As European leaders strain to hold together the euro zone and prevent it from imploding, there's a real divide among its biggest countries. Germany has long opposed most of the more sweeping integration measures. But there's evidence that Germany is slowly losing its clout.
The basic split goes something like this: France, Italy, and Spain all want closer fiscal integration. For the most part, this means that the euro zone as a whole would help its struggling members deal with issues they can't tackle on their own, from unmanageable government borrowing costs to troubled banks. If Spain's banking sector goes wobbly because of a housing bubble, the rest of Europe would pitch in — in much the same way that the entire United States helped bail out Texas banks after the savings and loan crisis in the 1980s.
Germany, for its part, is resistant to these reforms — in part because these proposals essentially require Europe's richer nations (like, well, Germany) to subsidize poorer countries. German Chancellor Angela Merkel has long insisted that any of these moves need to be preceded by political reforms, in which central European bureaucrats have tighter supervision over countries like Spain and Italy, to make sure they're not spending too much or letting their banks run wild.
But after the last E.U. summit, there's evidence that Germany is losing this battle. A long, fascinating story in Der Spiegel explains how leaders from Italy, France, and Spain managed to convince Merkel to support a bailout of Spanish banks and Italian bonds without tough preconditions:
It was [Italian Prime Minister Mario] Monti, of all people, who dropped the bomb at 7 p.m. last Thursday. At the European Council summit in Brussels, the Italian prime minister announced he would not agree to the growth pact unless the European heads of state and government did something about the high interest rates Italy is being forced to pay on its government bonds. And Monti wasn't the only one. His Spanish counterpart, Mariano Rajoy, stood behind him.
"Are you trying to take us hostage?" Danish Prime Minister Helle Thorning-Schmidt said indignantly. Then the German chancellor spoke up and said: "That's not helpful." It's a sentence Angela Merkel reserves for serious situations.
The Italian prime minister should not believe that escalating the conflict would change anything, Merkel said, and pointed out: "I have to fly to Berlin at noon tomorrow for a vote in the Bundestag." But Monti stood his ground, knowing how much leverage he had. The markets were waiting for a decision. "Go ahead and fly home on Friday, and have them vote in Germany," he told Merkel. "I have until Sunday, and I'll wait until you return."

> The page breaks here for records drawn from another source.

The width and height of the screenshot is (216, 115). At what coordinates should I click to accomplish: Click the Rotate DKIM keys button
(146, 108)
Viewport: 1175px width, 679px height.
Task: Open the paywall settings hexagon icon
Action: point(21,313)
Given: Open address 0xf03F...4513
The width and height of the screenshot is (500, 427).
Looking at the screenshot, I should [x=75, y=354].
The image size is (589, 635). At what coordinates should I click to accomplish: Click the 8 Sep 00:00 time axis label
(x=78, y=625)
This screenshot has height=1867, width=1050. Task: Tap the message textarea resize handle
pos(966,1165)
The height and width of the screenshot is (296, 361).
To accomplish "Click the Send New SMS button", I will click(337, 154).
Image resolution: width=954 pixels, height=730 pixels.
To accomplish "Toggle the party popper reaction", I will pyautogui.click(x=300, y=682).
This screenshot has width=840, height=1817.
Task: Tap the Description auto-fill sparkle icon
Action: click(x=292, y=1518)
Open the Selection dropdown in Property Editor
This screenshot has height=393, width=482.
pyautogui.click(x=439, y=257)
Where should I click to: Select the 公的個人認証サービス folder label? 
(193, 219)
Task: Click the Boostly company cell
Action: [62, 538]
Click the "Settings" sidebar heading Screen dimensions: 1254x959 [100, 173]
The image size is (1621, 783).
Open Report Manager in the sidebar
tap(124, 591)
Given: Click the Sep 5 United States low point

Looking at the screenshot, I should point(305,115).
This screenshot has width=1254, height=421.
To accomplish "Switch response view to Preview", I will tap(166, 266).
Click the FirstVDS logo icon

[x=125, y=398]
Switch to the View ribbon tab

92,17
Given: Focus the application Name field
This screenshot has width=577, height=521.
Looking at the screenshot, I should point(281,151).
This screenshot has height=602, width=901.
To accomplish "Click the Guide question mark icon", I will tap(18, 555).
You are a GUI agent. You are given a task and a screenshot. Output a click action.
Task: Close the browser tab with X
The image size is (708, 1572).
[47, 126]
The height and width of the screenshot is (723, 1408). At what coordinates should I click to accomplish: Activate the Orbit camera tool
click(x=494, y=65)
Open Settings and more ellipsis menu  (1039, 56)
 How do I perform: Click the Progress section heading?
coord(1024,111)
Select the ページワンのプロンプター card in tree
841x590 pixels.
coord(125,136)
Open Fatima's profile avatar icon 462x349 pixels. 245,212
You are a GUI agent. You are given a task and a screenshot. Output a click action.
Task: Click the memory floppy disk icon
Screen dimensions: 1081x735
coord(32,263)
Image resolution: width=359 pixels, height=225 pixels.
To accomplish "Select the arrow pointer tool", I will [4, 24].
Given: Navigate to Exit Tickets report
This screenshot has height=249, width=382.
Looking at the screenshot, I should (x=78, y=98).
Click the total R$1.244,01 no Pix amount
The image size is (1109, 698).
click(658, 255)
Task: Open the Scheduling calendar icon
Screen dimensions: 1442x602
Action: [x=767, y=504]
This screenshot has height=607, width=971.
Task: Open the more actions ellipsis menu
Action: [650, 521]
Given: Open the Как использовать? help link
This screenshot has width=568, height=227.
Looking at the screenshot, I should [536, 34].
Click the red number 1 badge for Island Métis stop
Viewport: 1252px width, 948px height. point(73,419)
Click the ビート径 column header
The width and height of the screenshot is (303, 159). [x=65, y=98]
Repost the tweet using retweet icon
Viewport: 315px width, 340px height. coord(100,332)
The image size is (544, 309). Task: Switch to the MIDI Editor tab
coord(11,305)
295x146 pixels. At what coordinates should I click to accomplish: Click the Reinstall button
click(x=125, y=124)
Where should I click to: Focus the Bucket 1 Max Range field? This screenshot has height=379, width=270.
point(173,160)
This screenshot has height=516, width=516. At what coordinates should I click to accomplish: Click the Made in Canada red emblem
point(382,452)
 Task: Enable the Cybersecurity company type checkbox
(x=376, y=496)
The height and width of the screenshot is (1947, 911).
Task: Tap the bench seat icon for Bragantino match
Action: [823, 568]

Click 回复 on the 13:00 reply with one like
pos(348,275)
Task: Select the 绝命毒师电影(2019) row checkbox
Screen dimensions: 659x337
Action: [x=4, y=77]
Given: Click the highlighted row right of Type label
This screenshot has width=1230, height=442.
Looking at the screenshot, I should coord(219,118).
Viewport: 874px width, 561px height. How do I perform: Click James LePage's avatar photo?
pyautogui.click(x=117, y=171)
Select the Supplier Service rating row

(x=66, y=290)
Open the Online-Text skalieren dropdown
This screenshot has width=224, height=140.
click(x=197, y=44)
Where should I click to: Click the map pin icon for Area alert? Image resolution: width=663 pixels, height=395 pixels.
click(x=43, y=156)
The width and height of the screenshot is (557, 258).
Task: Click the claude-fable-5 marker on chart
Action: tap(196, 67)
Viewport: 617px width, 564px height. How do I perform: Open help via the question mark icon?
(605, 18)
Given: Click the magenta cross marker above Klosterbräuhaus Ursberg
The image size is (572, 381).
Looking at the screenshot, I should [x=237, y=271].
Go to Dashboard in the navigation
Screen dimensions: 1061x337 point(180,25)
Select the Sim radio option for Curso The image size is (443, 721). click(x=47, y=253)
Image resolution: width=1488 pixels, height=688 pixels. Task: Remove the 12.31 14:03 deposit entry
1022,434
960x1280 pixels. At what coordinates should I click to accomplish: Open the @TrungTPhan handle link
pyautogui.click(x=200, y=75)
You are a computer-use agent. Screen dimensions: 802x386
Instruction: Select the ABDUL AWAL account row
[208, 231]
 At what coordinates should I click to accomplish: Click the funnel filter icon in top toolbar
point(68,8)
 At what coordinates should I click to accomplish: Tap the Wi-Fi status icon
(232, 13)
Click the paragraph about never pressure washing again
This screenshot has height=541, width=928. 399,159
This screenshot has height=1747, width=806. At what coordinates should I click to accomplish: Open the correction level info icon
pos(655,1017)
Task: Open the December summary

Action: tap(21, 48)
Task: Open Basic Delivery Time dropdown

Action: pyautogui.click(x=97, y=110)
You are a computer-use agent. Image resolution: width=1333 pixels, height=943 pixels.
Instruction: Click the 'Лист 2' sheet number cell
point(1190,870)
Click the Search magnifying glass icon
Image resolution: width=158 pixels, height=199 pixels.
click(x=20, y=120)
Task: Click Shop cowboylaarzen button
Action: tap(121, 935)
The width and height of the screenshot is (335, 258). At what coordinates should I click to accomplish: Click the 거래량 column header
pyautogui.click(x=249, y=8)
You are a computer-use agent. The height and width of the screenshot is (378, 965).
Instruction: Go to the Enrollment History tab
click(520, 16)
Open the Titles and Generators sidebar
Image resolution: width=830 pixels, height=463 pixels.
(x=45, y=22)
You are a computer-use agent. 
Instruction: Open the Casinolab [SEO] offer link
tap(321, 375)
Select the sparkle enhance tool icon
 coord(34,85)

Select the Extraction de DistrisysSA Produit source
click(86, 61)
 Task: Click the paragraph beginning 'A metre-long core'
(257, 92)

He didn't have to wait that long. Less than 10 hours later, he had the chancellor where he wanted her. Merkel relented and rubber-stamped what she had previously rejected. "A simple act of solidarity without getting something in return would be absolutely fatal to the overall development of the euro," she had previously insisted. For Merkel, it was the reddest of all red lines, and now she had crossed it.
In the end, the leaders agreed to use the euro zone's rescue fund (which is bankrolled by a variety of countries but particularly by Germany) to help out Spain and Italy, without imposing the tough conditions or austerity measures that countries like Greece and Portugal got when they were bailed out. Granted, there's still plenty of crucial fine print — Germany didn't relinquish all of its vetoes. But, as Der Spiegel notes, "the balance of power in Europe has shifted." Now whether that means the euro zone can repair itself is, of course, another question.